## Data on finding visible targets
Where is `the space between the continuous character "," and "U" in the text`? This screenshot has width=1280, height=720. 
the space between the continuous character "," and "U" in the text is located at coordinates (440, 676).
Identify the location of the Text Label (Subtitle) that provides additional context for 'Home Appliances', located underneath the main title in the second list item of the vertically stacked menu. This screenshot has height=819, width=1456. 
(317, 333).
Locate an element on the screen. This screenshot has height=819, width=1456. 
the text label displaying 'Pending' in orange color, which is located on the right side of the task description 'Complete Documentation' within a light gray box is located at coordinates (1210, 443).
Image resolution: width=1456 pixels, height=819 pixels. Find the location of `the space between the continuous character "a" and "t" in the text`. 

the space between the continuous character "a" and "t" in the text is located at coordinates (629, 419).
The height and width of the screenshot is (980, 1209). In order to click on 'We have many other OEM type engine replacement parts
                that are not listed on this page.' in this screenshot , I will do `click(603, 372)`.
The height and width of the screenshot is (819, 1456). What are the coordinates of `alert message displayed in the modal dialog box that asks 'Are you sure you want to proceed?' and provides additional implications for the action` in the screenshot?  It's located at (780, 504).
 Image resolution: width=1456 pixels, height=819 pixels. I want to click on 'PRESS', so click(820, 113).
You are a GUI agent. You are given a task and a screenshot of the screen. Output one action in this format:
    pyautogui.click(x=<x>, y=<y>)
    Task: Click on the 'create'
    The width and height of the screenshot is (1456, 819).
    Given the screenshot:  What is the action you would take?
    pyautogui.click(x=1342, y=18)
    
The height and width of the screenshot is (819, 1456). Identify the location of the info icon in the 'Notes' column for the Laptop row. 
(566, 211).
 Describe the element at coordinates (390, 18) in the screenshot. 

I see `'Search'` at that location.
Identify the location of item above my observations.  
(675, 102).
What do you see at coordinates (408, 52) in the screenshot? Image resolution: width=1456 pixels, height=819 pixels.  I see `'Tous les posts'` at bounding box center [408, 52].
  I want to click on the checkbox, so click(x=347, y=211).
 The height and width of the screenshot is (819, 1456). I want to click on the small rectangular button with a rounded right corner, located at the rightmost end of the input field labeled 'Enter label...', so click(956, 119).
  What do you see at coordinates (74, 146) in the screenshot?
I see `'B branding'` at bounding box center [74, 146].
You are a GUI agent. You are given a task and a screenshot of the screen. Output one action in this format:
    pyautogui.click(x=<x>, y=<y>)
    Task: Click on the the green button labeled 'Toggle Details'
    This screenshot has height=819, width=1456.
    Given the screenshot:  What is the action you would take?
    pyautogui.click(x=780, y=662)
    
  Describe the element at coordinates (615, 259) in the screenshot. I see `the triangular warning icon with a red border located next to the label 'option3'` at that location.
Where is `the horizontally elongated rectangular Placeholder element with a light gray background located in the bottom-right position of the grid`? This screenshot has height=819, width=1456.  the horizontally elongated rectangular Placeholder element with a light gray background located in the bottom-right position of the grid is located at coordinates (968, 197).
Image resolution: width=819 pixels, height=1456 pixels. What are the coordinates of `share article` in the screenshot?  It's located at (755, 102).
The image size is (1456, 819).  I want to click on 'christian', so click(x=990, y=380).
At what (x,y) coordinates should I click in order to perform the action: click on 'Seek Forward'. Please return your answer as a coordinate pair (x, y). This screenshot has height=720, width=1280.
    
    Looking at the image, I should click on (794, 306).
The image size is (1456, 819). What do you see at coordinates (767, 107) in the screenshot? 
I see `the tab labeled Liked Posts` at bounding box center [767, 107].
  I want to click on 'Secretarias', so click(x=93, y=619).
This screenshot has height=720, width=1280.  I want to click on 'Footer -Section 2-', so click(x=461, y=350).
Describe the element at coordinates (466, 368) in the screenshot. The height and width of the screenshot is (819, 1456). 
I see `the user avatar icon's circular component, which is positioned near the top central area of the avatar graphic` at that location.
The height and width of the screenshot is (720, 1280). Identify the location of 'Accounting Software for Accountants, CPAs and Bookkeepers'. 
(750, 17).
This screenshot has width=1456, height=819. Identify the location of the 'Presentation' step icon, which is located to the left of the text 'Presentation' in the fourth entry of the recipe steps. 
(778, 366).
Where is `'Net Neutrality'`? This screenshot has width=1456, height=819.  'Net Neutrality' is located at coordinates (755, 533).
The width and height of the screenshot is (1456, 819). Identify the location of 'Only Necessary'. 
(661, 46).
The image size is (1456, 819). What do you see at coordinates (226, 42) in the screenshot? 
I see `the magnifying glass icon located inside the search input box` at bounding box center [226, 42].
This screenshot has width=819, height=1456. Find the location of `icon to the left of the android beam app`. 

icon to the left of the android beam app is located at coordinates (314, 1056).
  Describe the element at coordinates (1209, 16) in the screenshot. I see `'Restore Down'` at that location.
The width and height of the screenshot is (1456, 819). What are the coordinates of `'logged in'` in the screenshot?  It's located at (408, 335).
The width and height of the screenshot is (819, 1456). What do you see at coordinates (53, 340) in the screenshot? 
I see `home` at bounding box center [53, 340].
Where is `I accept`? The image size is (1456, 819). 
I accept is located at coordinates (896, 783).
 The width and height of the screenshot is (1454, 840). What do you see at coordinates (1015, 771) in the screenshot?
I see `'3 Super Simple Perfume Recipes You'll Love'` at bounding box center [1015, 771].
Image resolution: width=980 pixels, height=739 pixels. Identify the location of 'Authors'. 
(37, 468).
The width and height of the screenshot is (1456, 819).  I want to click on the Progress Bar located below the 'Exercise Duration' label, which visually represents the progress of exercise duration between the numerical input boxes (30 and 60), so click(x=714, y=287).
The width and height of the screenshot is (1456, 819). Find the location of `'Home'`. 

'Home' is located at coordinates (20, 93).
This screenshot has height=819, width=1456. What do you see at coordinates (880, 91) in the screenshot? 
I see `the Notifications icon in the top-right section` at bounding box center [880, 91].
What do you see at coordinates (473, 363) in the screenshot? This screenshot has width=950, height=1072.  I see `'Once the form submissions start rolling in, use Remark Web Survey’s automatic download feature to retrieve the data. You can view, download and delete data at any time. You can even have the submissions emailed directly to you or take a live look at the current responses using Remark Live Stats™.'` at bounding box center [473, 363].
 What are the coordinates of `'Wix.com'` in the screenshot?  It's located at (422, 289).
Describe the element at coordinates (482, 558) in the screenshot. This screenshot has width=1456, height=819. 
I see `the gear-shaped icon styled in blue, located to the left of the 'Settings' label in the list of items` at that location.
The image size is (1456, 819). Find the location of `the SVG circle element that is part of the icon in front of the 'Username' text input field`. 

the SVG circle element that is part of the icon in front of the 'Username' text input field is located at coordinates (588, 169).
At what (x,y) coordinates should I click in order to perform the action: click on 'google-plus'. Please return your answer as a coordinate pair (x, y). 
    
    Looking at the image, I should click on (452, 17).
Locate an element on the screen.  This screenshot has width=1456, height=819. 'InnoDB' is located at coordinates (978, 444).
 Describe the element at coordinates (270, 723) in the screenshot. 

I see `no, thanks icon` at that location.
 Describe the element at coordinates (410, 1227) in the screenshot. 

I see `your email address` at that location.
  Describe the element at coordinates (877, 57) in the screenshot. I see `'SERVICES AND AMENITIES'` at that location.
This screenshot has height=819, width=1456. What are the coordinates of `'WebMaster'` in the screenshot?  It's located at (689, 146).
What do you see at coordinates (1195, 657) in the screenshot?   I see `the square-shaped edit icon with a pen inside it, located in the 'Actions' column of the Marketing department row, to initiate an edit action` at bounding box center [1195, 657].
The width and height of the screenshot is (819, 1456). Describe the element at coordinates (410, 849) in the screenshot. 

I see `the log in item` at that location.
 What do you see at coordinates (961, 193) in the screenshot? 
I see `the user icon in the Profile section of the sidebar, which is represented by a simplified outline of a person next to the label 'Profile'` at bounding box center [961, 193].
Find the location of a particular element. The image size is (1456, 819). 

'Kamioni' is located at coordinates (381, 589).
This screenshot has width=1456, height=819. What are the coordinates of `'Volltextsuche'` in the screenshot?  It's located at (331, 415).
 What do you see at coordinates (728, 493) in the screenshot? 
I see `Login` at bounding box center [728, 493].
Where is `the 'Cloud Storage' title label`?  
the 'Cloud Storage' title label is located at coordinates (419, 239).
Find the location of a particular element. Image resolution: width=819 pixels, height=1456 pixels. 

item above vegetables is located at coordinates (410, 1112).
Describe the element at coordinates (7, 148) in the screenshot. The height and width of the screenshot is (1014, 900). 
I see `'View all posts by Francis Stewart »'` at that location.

## YOUR OBJECTIVE
Render the listing lines as a Markdown table with the columns Row and Listing line, starting at the line containing "What do you see at coordinates (408, 52)" and ending with the line containing "Describe the element at coordinates (615, 259)", both included. Skip any blank lines.

## TASK RESPONSE
| Row | Listing line |
|---|---|
| 1 | What do you see at coordinates (408, 52) in the screenshot? Image resolution: width=1456 pixels, height=819 pixels.  I see `'Tous les posts'` at bounding box center [408, 52]. |
| 2 |   I want to click on the checkbox, so click(x=347, y=211). |
| 3 |  The height and width of the screenshot is (819, 1456). I want to click on the small rectangular button with a rounded right corner, located at the rightmost end of the input field labeled 'Enter label...', so click(956, 119). |
| 4 |   What do you see at coordinates (74, 146) in the screenshot? |
| 5 | I see `'B branding'` at bounding box center [74, 146]. |
| 6 | You are a GUI agent. You are given a task and a screenshot of the screen. Output one action in this format: |
| 7 |     pyautogui.click(x=<x>, y=<y>) |
| 8 |     Task: Click on the the green button labeled 'Toggle Details' |
| 9 |     This screenshot has height=819, width=1456. |
| 10 |     Given the screenshot:  What is the action you would take? |
| 11 |     pyautogui.click(x=780, y=662) |
| 12 |   Describe the element at coordinates (615, 259) in the screenshot. I see `the triangular warning icon with a red border located next to the label 'option3'` at that location. |